**TASK BRIEF**
Pictures are to be left out, and only the lines from the one containing "Screen dimensions: 1242x760" through the last line of the data are to be returned exactly.

*** Block opens ***

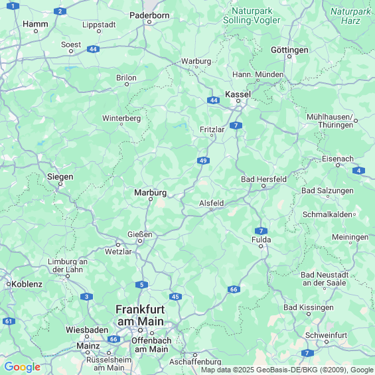Select the Fulda city marker
Viewport: 375px width, 375px height.
(x=261, y=246)
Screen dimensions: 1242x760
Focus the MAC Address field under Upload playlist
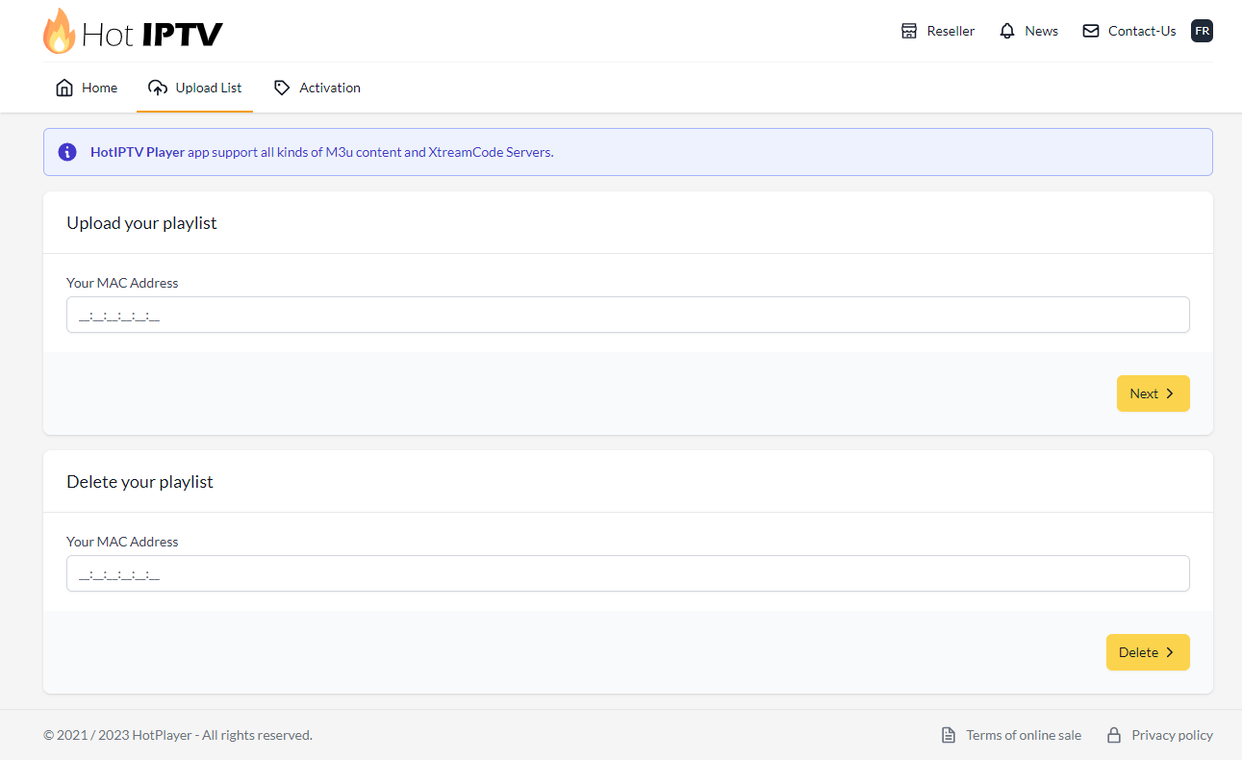click(627, 315)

*** Block closes ***

**ANSWER SECTION**
Screen dimensions: 1242x760
Focus the MAC Address field under Upload playlist
click(627, 315)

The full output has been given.